Correct answer: D. The task takes 4 times 6, which is 24 person-days. To finish in 3 days you need 24 divided by 3, which is 8 people. 6 and 12 do not give 24 person-days over 3 days, and 2 people would take far longer. -
Which statement about the Executive Assessment and work experience is accurate?
Correct answer: B. The test is designed around the assumption that candidates bring significant work experience, which is why it needs less preparation. It is not aimed at people without work history, sets no exact-years registration rule, and does not test job-specific technical content. -
Which best captures the right mindset for the Quantitative Reasoning section, given there is no calculator?
Correct answer: A. Without a calculator, dependable mental and paper arithmetic plus estimation to sanity-check answers is the right approach. You cannot bring your own calculator, skipping arithmetic forfeits marks, and the content is standard rather than too advanced to attempt. -
Two trains start 300 miles apart and travel toward each other, one at 60 mph and the other at 40 mph. After how long do they meet?
Correct answer: D. Their closing speed is 60 plus 40, which is 100 mph, so 300 miles divided by 100 mph is 3 hours. Using only one train's speed gives 5 hours (at 60) or 6 hours (closer to 50); 2 hours is too short for a 100 mph closing speed over 300 miles. -
Which is the single most important planning fact emphasised for the Executive Assessment?

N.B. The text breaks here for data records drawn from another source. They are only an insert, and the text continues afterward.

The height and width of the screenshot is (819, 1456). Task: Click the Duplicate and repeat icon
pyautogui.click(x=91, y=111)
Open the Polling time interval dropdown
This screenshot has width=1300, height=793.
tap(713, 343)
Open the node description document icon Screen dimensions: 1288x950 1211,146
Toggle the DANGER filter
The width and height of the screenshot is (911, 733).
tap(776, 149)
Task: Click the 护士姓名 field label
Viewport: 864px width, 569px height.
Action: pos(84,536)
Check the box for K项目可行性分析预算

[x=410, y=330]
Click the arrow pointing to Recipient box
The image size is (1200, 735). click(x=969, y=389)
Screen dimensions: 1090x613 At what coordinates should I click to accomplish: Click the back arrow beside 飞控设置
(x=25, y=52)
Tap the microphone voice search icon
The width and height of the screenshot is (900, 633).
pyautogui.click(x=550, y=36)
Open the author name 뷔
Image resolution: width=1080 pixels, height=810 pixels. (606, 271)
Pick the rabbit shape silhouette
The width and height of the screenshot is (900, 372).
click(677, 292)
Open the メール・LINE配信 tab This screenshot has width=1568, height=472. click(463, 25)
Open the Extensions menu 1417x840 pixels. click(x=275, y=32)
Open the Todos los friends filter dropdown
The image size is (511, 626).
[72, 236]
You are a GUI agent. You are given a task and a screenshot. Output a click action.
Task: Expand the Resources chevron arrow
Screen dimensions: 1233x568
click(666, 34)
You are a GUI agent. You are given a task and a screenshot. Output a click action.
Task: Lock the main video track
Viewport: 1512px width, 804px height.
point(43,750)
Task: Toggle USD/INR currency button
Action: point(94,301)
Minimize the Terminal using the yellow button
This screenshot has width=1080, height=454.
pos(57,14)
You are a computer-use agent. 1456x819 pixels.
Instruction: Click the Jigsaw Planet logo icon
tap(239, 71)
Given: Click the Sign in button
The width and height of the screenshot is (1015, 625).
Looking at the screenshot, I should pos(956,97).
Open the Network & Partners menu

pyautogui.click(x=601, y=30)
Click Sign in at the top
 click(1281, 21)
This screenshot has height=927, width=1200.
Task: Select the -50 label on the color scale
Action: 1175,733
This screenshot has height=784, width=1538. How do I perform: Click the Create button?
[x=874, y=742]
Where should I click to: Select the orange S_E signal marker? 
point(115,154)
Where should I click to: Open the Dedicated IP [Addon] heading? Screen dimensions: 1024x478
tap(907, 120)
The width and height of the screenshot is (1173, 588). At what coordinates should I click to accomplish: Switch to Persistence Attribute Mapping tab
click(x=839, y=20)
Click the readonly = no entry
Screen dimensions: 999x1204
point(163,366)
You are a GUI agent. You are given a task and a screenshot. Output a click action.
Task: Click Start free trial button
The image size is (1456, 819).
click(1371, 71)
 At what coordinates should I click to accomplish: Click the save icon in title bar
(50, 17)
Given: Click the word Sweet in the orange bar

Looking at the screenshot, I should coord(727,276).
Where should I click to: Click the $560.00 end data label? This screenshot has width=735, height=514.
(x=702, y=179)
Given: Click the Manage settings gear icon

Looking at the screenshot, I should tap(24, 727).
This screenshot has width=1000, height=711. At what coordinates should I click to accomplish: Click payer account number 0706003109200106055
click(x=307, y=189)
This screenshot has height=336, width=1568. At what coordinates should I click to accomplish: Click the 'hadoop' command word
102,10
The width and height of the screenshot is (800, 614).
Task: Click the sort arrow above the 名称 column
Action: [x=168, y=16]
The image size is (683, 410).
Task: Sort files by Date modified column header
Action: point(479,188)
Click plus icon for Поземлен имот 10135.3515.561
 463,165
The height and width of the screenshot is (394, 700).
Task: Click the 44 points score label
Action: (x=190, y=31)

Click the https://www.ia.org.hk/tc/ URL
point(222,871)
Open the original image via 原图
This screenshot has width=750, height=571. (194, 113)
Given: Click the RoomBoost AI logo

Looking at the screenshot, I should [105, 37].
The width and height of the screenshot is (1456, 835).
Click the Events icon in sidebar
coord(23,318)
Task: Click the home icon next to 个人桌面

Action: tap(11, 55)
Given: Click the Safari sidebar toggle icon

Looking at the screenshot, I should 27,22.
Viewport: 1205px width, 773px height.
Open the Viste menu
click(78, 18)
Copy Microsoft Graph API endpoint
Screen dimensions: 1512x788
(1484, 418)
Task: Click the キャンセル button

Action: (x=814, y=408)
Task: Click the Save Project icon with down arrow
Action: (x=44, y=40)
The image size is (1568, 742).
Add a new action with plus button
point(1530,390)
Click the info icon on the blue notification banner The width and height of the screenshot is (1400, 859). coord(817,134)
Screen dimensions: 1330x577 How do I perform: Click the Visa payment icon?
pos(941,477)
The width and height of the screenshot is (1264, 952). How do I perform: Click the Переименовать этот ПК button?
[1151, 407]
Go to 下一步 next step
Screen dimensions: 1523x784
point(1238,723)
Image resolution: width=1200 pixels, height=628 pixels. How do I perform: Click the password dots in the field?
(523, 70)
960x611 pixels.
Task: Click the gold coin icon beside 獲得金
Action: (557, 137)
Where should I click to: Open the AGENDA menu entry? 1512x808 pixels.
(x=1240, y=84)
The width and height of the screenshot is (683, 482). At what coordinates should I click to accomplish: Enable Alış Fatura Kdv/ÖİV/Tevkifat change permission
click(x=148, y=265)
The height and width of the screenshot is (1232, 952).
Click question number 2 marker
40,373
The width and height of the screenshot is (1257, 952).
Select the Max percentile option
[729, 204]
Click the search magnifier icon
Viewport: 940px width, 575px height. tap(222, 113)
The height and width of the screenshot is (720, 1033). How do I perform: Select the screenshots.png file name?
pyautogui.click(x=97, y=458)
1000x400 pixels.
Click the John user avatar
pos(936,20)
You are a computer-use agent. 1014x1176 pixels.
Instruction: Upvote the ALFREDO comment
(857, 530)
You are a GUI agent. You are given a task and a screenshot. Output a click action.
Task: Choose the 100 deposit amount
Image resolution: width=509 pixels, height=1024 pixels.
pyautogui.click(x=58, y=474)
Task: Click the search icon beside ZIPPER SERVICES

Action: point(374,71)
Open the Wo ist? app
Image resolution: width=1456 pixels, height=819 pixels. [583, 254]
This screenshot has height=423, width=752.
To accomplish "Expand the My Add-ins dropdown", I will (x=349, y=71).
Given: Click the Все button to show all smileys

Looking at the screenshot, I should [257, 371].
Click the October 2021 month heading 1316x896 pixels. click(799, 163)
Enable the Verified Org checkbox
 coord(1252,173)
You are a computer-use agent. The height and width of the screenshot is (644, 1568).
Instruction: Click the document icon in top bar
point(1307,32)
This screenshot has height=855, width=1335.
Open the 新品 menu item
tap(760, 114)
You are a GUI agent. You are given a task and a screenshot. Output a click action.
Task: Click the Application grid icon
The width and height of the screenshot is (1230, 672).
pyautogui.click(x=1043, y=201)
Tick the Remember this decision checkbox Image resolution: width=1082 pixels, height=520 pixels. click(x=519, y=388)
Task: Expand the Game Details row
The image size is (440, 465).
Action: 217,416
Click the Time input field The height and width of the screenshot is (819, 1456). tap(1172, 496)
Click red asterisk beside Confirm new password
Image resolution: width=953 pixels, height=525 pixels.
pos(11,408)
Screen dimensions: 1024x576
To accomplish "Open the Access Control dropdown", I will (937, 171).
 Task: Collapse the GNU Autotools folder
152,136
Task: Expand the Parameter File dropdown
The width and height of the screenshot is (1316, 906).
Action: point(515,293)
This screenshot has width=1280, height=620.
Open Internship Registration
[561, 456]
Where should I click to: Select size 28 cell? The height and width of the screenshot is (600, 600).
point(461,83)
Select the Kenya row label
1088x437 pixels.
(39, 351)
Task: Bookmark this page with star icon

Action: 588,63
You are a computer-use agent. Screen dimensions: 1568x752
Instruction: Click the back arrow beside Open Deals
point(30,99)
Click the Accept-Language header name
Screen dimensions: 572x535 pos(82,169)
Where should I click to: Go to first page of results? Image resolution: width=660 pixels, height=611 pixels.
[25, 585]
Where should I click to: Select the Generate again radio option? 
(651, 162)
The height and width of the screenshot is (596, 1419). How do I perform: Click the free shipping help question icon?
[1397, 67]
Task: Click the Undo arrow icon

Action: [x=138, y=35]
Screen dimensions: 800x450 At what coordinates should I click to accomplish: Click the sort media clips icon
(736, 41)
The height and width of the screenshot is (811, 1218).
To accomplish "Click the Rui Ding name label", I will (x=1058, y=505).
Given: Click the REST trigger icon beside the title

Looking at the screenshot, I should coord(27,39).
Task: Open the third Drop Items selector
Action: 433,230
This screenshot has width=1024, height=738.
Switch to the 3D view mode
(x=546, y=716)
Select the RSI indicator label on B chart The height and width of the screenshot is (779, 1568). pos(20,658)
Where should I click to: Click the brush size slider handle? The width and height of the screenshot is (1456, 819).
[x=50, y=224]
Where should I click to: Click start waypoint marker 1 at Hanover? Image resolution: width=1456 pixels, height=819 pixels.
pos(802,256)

Correct answer: C. Equal section weighting means your weakest section is where extra study lifts the total most, which drives the whole study plan. Verbal is not always hardest, all three section scores feed the total, and the format does not change monthly.
Practice questions FAQ
- Are these real Executive Assessment exam questions?
- No. These are original study questions written to test understanding. They are not real exam questions, exam dumps, or copied from any provider.
- How should I use these practice questions?
- Answer each one, read the explanation (including why the wrong options are wrong), and use the per-domain score below to focus your revision on weak areas. Revisit before exam day.
- How many questions should I do before the exam?
- Enough to score consistently across every domain, alongside full-length practice from official or reputable providers. Understanding why each answer is right matters more than raw volume.
- What score means I am ready?
- A good signal is consistently scoring around 80% or higher across all domains on questions you have not seen before, and being able to explain why the wrong options are wrong.
- Should I use exam dumps?
- No. Dumps (real or leaked questions) breach provider policy, can void your certification, and do not build the understanding the exam actually tests.